# SHORT EXERCISE
Rewrite the data below, changing each occurrence of "Screen dimensions:" to "Screen size:" and keeping every other character the same.

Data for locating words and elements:
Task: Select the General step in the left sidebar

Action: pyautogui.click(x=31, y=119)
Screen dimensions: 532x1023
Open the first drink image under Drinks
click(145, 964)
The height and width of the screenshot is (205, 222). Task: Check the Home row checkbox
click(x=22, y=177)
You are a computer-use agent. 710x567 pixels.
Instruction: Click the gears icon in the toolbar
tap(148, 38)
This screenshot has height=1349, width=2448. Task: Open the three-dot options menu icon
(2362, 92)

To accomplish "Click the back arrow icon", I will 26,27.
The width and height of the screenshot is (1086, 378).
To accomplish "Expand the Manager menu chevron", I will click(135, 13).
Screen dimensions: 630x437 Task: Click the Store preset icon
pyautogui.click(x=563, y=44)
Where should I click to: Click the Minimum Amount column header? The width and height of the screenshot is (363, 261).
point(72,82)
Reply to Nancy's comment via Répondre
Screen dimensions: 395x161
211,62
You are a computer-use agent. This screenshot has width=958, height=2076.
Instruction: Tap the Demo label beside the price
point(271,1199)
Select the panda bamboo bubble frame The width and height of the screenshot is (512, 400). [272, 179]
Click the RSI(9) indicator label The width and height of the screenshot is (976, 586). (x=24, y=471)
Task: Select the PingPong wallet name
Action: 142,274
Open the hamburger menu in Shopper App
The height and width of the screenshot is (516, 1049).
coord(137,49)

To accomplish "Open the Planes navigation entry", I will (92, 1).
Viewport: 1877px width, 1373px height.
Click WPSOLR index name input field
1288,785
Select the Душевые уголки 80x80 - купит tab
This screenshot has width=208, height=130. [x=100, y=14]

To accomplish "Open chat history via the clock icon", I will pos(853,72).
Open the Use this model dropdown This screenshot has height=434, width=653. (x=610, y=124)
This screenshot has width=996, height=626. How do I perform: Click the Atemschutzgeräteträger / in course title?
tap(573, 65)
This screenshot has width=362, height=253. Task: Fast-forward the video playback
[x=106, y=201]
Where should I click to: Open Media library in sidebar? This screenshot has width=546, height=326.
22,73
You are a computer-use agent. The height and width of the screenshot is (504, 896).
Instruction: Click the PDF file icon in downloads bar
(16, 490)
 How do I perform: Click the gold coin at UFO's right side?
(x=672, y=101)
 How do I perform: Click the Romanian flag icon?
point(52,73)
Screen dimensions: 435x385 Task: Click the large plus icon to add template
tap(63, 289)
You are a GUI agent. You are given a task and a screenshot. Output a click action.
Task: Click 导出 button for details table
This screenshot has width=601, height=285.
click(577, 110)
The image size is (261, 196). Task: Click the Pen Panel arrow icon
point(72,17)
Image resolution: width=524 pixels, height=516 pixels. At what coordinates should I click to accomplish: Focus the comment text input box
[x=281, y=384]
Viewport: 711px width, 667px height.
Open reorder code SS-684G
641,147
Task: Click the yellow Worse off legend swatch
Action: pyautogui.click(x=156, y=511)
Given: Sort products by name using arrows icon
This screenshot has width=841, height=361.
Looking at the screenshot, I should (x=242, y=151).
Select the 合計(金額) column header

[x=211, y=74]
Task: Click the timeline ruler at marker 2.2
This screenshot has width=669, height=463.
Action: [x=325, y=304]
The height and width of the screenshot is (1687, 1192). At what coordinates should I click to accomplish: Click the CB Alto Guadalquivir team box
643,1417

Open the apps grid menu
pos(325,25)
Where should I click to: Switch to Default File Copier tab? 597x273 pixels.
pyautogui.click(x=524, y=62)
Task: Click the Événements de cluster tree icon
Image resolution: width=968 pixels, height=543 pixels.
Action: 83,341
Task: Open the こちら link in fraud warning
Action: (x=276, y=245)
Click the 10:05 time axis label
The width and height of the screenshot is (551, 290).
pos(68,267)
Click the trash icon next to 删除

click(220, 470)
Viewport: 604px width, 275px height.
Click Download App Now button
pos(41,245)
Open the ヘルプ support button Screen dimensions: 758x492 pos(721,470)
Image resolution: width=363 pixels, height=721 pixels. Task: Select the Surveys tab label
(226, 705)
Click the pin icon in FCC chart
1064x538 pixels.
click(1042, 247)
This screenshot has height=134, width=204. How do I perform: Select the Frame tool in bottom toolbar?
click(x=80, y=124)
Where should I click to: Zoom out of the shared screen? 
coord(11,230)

# SOLUTION
Task: Select the General step in the left sidebar

Action: pyautogui.click(x=31, y=119)
Screen size: 532x1023
Open the first drink image under Drinks
click(145, 964)
The height and width of the screenshot is (205, 222). Task: Check the Home row checkbox
click(x=22, y=177)
You are a computer-use agent. 710x567 pixels.
Instruction: Click the gears icon in the toolbar
tap(148, 38)
This screenshot has height=1349, width=2448. Task: Open the three-dot options menu icon
(2362, 92)

To accomplish "Click the back arrow icon", I will 26,27.
The width and height of the screenshot is (1086, 378).
To accomplish "Expand the Manager menu chevron", I will click(135, 13).
Screen size: 630x437 Task: Click the Store preset icon
pyautogui.click(x=563, y=44)
Where should I click to: Click the Minimum Amount column header? The width and height of the screenshot is (363, 261).
point(72,82)
Reply to Nancy's comment via Répondre
Screen size: 395x161
211,62
You are a computer-use agent. This screenshot has width=958, height=2076.
Instruction: Tap the Demo label beside the price
point(271,1199)
Select the panda bamboo bubble frame The width and height of the screenshot is (512, 400). [272, 179]
Click the RSI(9) indicator label The width and height of the screenshot is (976, 586). (x=24, y=471)
Task: Select the PingPong wallet name
Action: 142,274
Open the hamburger menu in Shopper App
The height and width of the screenshot is (516, 1049).
coord(137,49)

To accomplish "Open the Planes navigation entry", I will (92, 1).
Viewport: 1877px width, 1373px height.
Click WPSOLR index name input field
1288,785
Select the Душевые уголки 80x80 - купит tab
This screenshot has width=208, height=130. [x=100, y=14]

To accomplish "Open chat history via the clock icon", I will pos(853,72).
Open the Use this model dropdown This screenshot has height=434, width=653. (x=610, y=124)
This screenshot has width=996, height=626. How do I perform: Click the Atemschutzgeräteträger / in course title?
tap(573, 65)
This screenshot has width=362, height=253. Task: Fast-forward the video playback
[x=106, y=201]
Where should I click to: Open Media library in sidebar? This screenshot has width=546, height=326.
22,73
You are a computer-use agent. The height and width of the screenshot is (504, 896).
Instruction: Click the PDF file icon in downloads bar
(16, 490)
 How do I perform: Click the gold coin at UFO's right side?
(x=672, y=101)
 How do I perform: Click the Romanian flag icon?
point(52,73)
Screen size: 435x385 Task: Click the large plus icon to add template
tap(63, 289)
You are a GUI agent. You are given a task and a screenshot. Output a click action.
Task: Click 导出 button for details table
This screenshot has width=601, height=285.
click(577, 110)
The image size is (261, 196). Task: Click the Pen Panel arrow icon
point(72,17)
Image resolution: width=524 pixels, height=516 pixels. At what coordinates should I click to accomplish: Focus the comment text input box
[x=281, y=384]
Viewport: 711px width, 667px height.
Open reorder code SS-684G
641,147
Task: Click the yellow Worse off legend swatch
Action: pyautogui.click(x=156, y=511)
Given: Sort products by name using arrows icon
This screenshot has width=841, height=361.
Looking at the screenshot, I should (x=242, y=151).
Select the 合計(金額) column header

[x=211, y=74]
Task: Click the timeline ruler at marker 2.2
This screenshot has width=669, height=463.
Action: [x=325, y=304]
The height and width of the screenshot is (1687, 1192). At what coordinates should I click to accomplish: Click the CB Alto Guadalquivir team box
643,1417

Open the apps grid menu
pos(325,25)
Where should I click to: Switch to Default File Copier tab? 597x273 pixels.
pyautogui.click(x=524, y=62)
Task: Click the Événements de cluster tree icon
Image resolution: width=968 pixels, height=543 pixels.
Action: 83,341
Task: Open the こちら link in fraud warning
Action: (x=276, y=245)
Click the 10:05 time axis label
The width and height of the screenshot is (551, 290).
pos(68,267)
Click the trash icon next to 删除

click(220, 470)
Viewport: 604px width, 275px height.
Click Download App Now button
pos(41,245)
Open the ヘルプ support button Screen size: 758x492 pos(721,470)
Image resolution: width=363 pixels, height=721 pixels. Task: Select the Surveys tab label
(226, 705)
Click the pin icon in FCC chart
1064x538 pixels.
click(1042, 247)
This screenshot has height=134, width=204. How do I perform: Select the Frame tool in bottom toolbar?
click(x=80, y=124)
Where should I click to: Zoom out of the shared screen? 
coord(11,230)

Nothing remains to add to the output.